Center for Lung Biology, University of Washington, Seattle, WA, USA.
Women's Guild Lung Institute, Cedars-Sinai Medical Center, Los Angeles, CA, USA.
Matrix Biol. 2018 Nov;73:34-51. doi: 10.1016/j.matbio.2018.01.018. Epub 2018 Mar 23.

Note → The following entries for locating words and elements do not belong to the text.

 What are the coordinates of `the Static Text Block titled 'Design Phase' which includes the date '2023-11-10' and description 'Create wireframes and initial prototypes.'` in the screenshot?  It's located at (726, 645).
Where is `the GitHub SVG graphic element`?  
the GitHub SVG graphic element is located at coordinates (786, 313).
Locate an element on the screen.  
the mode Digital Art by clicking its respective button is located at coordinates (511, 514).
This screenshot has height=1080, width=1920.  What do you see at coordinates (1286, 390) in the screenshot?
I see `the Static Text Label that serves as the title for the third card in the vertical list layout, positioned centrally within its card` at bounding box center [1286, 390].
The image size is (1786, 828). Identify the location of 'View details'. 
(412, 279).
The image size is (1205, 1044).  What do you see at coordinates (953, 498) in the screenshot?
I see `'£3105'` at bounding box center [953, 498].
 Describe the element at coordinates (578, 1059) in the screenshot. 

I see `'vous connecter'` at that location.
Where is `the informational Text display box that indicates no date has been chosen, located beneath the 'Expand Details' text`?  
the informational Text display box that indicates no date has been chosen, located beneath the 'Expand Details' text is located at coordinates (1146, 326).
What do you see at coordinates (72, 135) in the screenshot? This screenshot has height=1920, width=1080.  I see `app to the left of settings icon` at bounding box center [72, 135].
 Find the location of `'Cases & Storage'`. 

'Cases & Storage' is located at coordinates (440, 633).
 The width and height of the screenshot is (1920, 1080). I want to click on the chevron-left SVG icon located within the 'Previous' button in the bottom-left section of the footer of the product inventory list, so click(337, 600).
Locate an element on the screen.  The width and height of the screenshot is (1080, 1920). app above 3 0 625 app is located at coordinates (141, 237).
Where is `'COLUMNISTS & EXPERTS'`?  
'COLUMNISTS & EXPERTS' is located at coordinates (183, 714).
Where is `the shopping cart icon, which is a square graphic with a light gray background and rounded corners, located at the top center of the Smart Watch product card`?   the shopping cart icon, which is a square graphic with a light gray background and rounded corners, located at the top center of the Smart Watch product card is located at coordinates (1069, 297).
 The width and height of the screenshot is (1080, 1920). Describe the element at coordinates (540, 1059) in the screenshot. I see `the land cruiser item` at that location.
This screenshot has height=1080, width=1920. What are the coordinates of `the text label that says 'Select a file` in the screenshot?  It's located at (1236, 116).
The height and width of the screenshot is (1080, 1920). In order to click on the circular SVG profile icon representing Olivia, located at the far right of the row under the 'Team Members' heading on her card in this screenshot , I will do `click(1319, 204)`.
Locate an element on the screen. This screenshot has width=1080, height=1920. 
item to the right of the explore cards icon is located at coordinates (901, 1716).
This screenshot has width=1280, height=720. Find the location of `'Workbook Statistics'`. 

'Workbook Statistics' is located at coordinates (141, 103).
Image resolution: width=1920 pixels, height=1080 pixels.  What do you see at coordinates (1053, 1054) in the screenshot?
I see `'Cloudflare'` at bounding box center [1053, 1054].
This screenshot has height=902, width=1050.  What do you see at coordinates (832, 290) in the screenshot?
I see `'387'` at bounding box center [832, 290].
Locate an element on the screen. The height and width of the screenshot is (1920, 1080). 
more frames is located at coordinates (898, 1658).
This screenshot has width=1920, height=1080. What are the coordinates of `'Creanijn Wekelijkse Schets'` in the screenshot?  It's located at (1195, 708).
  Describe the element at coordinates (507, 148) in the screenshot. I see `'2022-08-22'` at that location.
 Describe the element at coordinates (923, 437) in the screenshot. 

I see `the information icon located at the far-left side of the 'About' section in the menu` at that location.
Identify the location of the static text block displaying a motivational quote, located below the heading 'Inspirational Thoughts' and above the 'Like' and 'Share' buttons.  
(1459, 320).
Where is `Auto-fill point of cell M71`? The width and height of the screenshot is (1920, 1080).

Several studies have implicated a causative role for specific matrix metalloproteinases (MMPs) in the development and progression of cigarette smoke-induced chronic obstructive pulmonary disease (COPD) and its severe sequela, emphysema. However, the precise function of any given MMP in emphysema remains an unanswered question. Emphysema results from the degradation of alveolar elastin - among other possible mechanisms - a process that is often thought to be caused by elastolytic proteinases made by macrophages. In this article, we discuss the data suggesting, supporting, or refuting causative roles of macrophage-derived MMPs, with a focus on MMPs-7, -9, -10, -12, and 28, in both the human disease and mouse models of emphysema. Findings from experimental models suggest that some MMPs, such as MMP-12, may directly breakdown elastin, whereas others, particularly MMP-10 and MMP-28, promote the development of emphysema by influencing the proteolytic and inflammatory activities of macrophages.
多项研究表明,特定基质金属蛋白酶(MMPs)在香烟烟雾引起的慢性阻塞性肺疾病(COPD)及其严重后果肺气肿的发展和进展中起致病作用。然而,任何特定 MMP 在肺气肿中的精确功能仍然是一个未解决的问题。肺气肿是由肺泡弹性蛋白的降解引起的-除其他可能的机制外-这一过程通常被认为是由巨噬细胞产生的弹性蛋白水解蛋白酶引起的。在本文中,我们讨论了支持、支持或反驳巨噬细胞衍生 MMPs 的因果作用的数据,重点是 MMPs-7、-9、-10、-12 和 28 在人类疾病和肺气肿的小鼠模型中的作用。实验模型的结果表明,一些 MMPs(如 MMP-12)可能直接分解弹性蛋白,而其他 MMPs,特别是 MMP-10 和 MMP-28,通过影响巨噬细胞的蛋白水解和炎症活性来促进肺气肿的发展。